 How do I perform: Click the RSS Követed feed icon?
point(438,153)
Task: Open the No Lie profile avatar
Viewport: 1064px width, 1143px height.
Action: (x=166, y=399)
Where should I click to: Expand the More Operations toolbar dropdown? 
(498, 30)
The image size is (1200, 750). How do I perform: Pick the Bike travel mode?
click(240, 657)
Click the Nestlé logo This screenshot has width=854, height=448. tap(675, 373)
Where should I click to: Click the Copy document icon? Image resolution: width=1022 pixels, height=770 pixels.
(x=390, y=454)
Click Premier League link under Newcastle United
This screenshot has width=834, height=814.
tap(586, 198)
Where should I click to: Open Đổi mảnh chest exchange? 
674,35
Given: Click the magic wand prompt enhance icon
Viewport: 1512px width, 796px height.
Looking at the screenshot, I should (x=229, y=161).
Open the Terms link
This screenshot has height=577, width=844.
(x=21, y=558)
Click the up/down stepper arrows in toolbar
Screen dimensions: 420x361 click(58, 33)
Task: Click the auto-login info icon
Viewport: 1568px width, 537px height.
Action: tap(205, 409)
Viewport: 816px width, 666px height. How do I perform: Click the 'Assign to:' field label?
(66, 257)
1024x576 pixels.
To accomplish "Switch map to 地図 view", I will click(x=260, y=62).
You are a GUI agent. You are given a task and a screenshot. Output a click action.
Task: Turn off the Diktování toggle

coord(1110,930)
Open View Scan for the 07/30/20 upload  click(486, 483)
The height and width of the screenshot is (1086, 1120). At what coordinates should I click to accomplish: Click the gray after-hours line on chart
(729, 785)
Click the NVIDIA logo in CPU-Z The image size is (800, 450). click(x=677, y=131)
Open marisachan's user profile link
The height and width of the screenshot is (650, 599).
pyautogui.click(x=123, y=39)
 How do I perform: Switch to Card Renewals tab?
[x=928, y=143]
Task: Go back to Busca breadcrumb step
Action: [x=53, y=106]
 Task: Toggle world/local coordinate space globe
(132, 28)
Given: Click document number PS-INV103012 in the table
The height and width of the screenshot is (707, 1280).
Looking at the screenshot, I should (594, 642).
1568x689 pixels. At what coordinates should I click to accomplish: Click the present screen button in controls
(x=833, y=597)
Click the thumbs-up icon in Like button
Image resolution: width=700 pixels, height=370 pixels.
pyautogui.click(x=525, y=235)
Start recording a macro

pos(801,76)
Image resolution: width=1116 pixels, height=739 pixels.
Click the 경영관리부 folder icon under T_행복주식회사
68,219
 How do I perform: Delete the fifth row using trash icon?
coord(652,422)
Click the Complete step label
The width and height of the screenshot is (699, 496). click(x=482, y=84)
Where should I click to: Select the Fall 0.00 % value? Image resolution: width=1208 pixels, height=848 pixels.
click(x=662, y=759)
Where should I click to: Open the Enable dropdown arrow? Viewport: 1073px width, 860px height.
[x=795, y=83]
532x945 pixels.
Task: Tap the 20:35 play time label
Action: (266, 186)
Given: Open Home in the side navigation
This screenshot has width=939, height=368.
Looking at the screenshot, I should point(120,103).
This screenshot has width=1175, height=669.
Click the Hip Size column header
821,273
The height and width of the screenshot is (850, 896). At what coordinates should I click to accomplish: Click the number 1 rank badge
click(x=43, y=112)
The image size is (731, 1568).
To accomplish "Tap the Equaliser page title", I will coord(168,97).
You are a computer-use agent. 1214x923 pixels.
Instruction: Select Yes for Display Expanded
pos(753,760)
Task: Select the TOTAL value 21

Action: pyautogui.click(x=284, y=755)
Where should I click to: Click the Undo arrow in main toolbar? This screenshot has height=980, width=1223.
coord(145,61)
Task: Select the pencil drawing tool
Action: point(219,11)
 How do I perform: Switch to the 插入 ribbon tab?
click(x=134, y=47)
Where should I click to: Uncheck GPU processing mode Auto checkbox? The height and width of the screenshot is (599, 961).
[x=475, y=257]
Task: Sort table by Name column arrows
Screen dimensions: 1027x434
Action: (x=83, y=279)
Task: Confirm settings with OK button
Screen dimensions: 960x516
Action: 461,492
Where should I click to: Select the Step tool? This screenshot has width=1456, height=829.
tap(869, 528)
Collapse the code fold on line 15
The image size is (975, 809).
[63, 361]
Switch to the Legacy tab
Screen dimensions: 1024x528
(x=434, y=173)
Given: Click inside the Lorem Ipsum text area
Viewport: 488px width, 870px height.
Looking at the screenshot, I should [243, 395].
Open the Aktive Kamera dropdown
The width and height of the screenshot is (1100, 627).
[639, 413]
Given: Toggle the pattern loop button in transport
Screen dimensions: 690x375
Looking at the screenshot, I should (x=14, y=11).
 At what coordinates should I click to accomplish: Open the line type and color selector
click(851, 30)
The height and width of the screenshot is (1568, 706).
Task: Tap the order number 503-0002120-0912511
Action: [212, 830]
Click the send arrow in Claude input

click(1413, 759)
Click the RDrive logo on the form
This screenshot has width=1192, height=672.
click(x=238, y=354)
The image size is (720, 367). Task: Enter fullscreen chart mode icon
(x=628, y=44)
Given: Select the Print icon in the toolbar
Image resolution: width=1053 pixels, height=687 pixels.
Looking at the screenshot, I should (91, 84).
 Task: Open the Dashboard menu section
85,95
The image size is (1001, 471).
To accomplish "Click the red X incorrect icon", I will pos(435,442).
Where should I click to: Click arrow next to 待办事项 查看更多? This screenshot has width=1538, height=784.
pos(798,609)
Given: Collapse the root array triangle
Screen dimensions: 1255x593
###
= Assignment =
Scan the material and collect every line that contains "logo".

= Result of the task =
Click the Nestlé logo This screenshot has width=854, height=448. tap(675, 373)
Click the NVIDIA logo in CPU-Z The image size is (800, 450). click(x=677, y=131)
Click the RDrive logo on the form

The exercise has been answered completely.